= PROBLEM DETAILS =
Each entry should appear in the answer exactly as written.

= Collected data =
====================
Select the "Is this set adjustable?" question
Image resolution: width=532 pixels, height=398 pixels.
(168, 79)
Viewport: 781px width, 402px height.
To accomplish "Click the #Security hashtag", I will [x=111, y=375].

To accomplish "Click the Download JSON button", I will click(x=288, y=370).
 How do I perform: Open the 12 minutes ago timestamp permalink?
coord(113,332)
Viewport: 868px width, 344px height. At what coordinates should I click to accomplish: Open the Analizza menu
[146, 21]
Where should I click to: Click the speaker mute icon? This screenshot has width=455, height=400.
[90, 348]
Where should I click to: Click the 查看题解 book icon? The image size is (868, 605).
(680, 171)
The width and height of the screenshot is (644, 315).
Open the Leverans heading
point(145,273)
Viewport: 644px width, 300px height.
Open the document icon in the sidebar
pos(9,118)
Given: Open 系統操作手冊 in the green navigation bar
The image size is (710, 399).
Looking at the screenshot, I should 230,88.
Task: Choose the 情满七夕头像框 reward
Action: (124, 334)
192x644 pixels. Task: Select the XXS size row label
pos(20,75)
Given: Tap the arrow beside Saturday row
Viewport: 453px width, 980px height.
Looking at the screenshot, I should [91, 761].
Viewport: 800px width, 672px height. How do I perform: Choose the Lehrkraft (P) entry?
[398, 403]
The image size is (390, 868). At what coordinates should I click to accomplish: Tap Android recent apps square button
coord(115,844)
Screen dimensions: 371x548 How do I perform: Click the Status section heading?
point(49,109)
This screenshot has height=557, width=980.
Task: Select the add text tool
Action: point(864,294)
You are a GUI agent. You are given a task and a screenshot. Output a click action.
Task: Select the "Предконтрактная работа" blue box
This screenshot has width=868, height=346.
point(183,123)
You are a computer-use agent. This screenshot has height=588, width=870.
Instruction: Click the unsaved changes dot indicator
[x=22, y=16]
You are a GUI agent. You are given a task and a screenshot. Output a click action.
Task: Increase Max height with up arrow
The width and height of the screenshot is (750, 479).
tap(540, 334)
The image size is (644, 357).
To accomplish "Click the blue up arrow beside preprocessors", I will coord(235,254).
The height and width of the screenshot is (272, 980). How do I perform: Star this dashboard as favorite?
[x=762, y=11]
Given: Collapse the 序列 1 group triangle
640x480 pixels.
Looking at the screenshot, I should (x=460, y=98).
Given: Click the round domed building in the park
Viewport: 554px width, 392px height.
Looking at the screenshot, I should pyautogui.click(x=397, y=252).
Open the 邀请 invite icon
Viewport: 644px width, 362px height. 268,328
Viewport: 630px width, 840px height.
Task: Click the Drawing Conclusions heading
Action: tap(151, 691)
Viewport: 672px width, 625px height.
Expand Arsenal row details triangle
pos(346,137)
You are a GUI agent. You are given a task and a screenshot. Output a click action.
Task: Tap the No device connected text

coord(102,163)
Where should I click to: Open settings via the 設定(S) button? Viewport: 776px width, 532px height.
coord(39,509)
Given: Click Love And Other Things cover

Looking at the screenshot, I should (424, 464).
====================
= FINAL ANSWER =
Select the "Is this set adjustable?" question
Image resolution: width=532 pixels, height=398 pixels.
(168, 79)
Viewport: 781px width, 402px height.
To accomplish "Click the #Security hashtag", I will [x=111, y=375].

To accomplish "Click the Download JSON button", I will click(x=288, y=370).
 How do I perform: Open the 12 minutes ago timestamp permalink?
coord(113,332)
Viewport: 868px width, 344px height. At what coordinates should I click to accomplish: Open the Analizza menu
[146, 21]
Where should I click to: Click the speaker mute icon? This screenshot has width=455, height=400.
[90, 348]
Where should I click to: Click the 查看题解 book icon? The image size is (868, 605).
(680, 171)
The width and height of the screenshot is (644, 315).
Open the Leverans heading
point(145,273)
Viewport: 644px width, 300px height.
Open the document icon in the sidebar
pos(9,118)
Given: Open 系統操作手冊 in the green navigation bar
The image size is (710, 399).
Looking at the screenshot, I should 230,88.
Task: Choose the 情满七夕头像框 reward
Action: (124, 334)
192x644 pixels. Task: Select the XXS size row label
pos(20,75)
Given: Tap the arrow beside Saturday row
Viewport: 453px width, 980px height.
Looking at the screenshot, I should [91, 761].
Viewport: 800px width, 672px height. How do I perform: Choose the Lehrkraft (P) entry?
[398, 403]
The image size is (390, 868). At what coordinates should I click to accomplish: Tap Android recent apps square button
coord(115,844)
Screen dimensions: 371x548 How do I perform: Click the Status section heading?
point(49,109)
This screenshot has height=557, width=980.
Task: Select the add text tool
Action: point(864,294)
You are a GUI agent. You are given a task and a screenshot. Output a click action.
Task: Select the "Предконтрактная работа" blue box
This screenshot has width=868, height=346.
point(183,123)
You are a computer-use agent. This screenshot has height=588, width=870.
Instruction: Click the unsaved changes dot indicator
[x=22, y=16]
You are a GUI agent. You are given a task and a screenshot. Output a click action.
Task: Increase Max height with up arrow
The width and height of the screenshot is (750, 479).
tap(540, 334)
The image size is (644, 357).
To accomplish "Click the blue up arrow beside preprocessors", I will coord(235,254).
The height and width of the screenshot is (272, 980). How do I perform: Star this dashboard as favorite?
[x=762, y=11]
Given: Collapse the 序列 1 group triangle
640x480 pixels.
Looking at the screenshot, I should (x=460, y=98).
Given: Click the round domed building in the park
Viewport: 554px width, 392px height.
Looking at the screenshot, I should pyautogui.click(x=397, y=252).
Open the 邀请 invite icon
Viewport: 644px width, 362px height. 268,328
Viewport: 630px width, 840px height.
Task: Click the Drawing Conclusions heading
Action: tap(151, 691)
Viewport: 672px width, 625px height.
Expand Arsenal row details triangle
pos(346,137)
You are a GUI agent. You are given a task and a screenshot. Output a click action.
Task: Tap the No device connected text

coord(102,163)
Where should I click to: Open settings via the 設定(S) button? Viewport: 776px width, 532px height.
coord(39,509)
Given: Click Love And Other Things cover

Looking at the screenshot, I should (424, 464).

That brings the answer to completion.